The True Believer è un testo illuminante, nel quale la psicologia del “vero credente”, del volenteroso aderente alle “religioni politiche” del secolo scorso, è indagata senza ricorrere alla psicanalisi ma con molta introspezione e una straordinaria capacità di lettura dei fenomeni politici. Gli altri suoi lavori sono raccolte di saggi brevi, più un libro di aforismi, brillantissimi e spesso urticanti. Il metodo di Hoffer è lo stesso di un prosatore di tre secoli prima: osserva e riflette. I suoi saggi non sono intrecciati di riferimenti e Hoffer, pur potendo essere considerato un cold war liberal, attraversa gli anni Sessanta incurante delle evoluzioni intellettuali anche se spaventato da quelle politiche (a partire dal movimento studentesco). Ha sicuramente il gusto della battuta e ancor più della bella frase, il che di per sé dovrebbe farci riflettere: l’implacabile e sempre più ramificata divisione del lavoro intellettuale produce accademici con un vocabolario di cento parole, un autodidatta che però alla lettura dedica tempo e riserva passione acquisisce una magistrale padronanza della lingua inglese.
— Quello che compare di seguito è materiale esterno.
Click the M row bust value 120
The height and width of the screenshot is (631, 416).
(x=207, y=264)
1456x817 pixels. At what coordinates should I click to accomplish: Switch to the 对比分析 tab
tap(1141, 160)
In Our Time è un libro del 1976. C’è un capitolo dedicato al “dull work”, ai lavori noiosi, del quale parlerò in altra occasione. Ce n’è anche uno sul denaro. Questo l’incipit:
Molti di noi spendono la gran parte del proprio tempo per soddisfare i bisogni delle altre persone. A un visitatore proveniente da un altro pianeta parrebbe che gli esseri umani, come le api, siano impegnati in una fatica disinteressata. Gli ci vorrà del tempo per scoprire che questa forma di abnegazione è indotta da una droga magica chiamata “denaro”.
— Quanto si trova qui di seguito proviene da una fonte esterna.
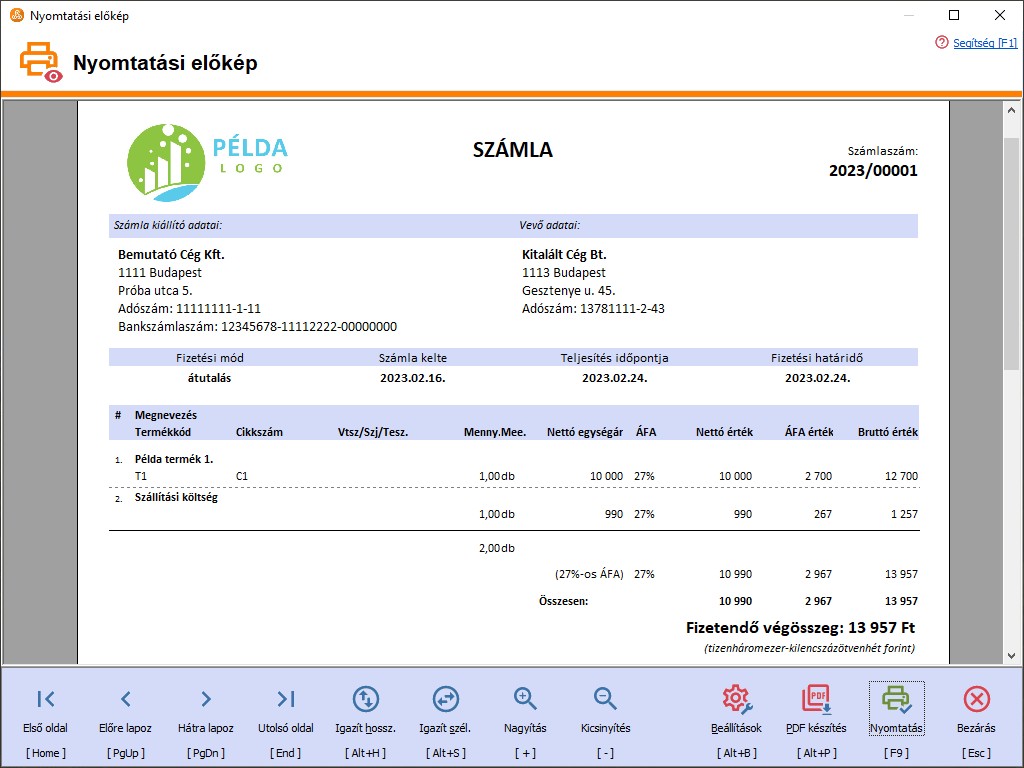Advance a page with Hátra lapoz

205,699
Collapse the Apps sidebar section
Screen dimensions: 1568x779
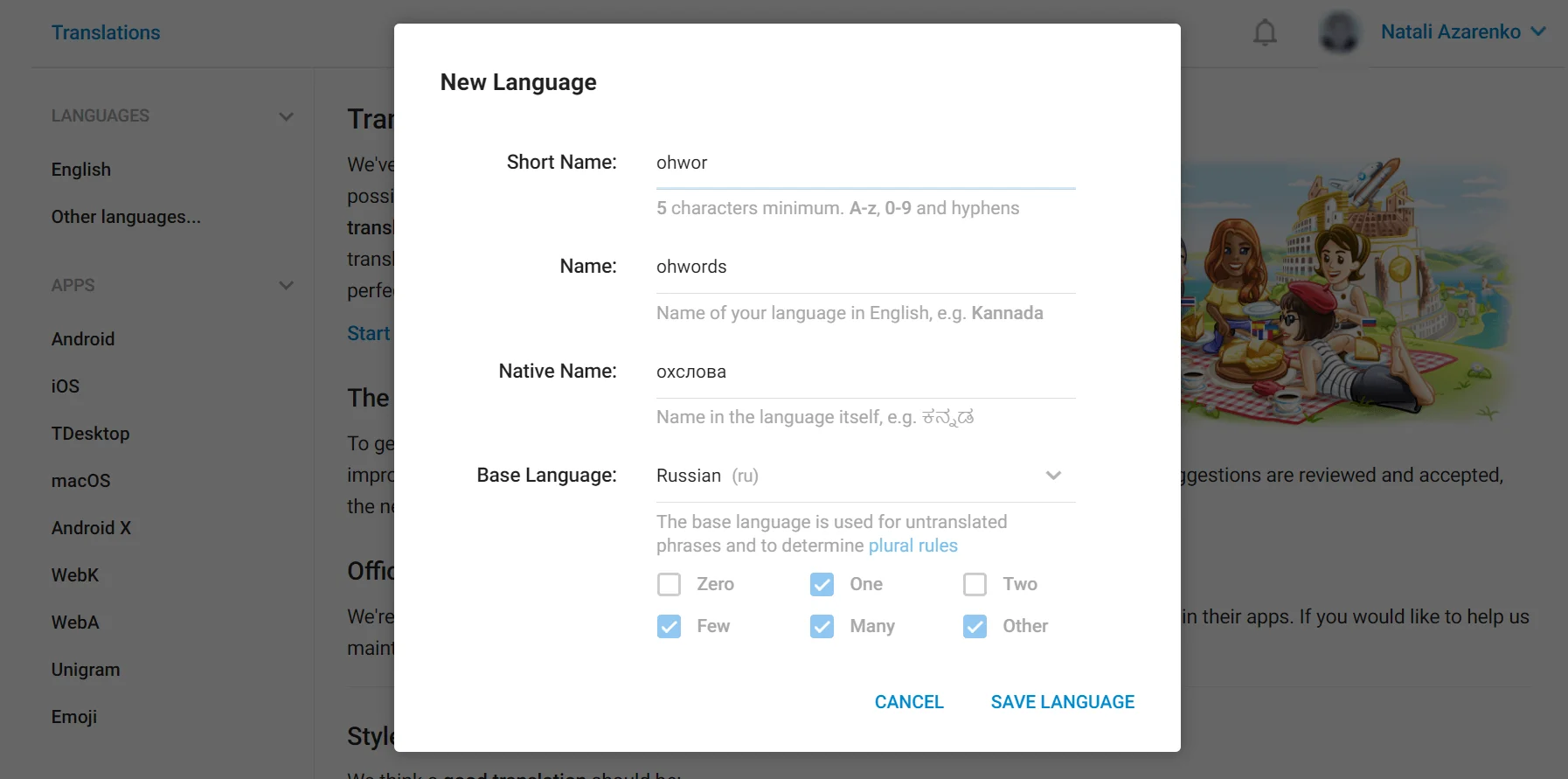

Chiunque abbia ideato il luogo comune secondo cui il denaro è la radice di tutti i mali non sapeva quasi nulla sulla natura del male e molto poco sugli esseri umani. I mostruosi mali del ventesimo secolo ci hanno dimostrato che i più avidi arraffasoldi sono colombe gentili rispetto ai lupi che odiano il denaro come Lenin, Stalin e Hitler.
Senza incontri ravvicinati con l’economia politica, Hoffer aveva compreso che il denaro è un lubrificante della cooperazione umana. E temeva una società senza denaro, perché sapeva che in essa le persone avrebbero dovuto provare se stesse, affermare il proprio valore, ingaggiandosi in competizioni non mercantili: “la gente dimostrerà il proprio valore guadagnandosi titoli di studio, medaglie e gradi militari”. In una società siffatta ci sarà “altrettanto egocentrismo, invidia e malizia” quanto ve ne sono in presenza di denaro. Ma, presumibilmente, questi tratti dell’uomo produrranno esiti più bellicosi e distruttivi.
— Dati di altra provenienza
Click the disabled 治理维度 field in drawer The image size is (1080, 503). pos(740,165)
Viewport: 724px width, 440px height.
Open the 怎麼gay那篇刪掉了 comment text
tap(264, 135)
Fra parentesi, era anche la reazione del grande Milton Friedman nei confronti di chi associava deliberatamente “capitalismo” ed “avidità”. Non penserete davvero che le persone siano meno avide nella Russia brezneviana?, chiedeva. L’unica differenza era che Oltrecortina la loro avidità non si alimentava mettendosi a disposizione del consumatore e offrendogli ciò che desiderava, ma scalando le gerarchie politiche e militari. Il denaro non rende migliori gli uomini, ci mancherebbe. Li rende solo un po’ meno pericolosi, e non è poco.
Eric Hoffer, In Our Time (1976), Titusville, NJ, Hopwell Publications, 2008, pp. 100.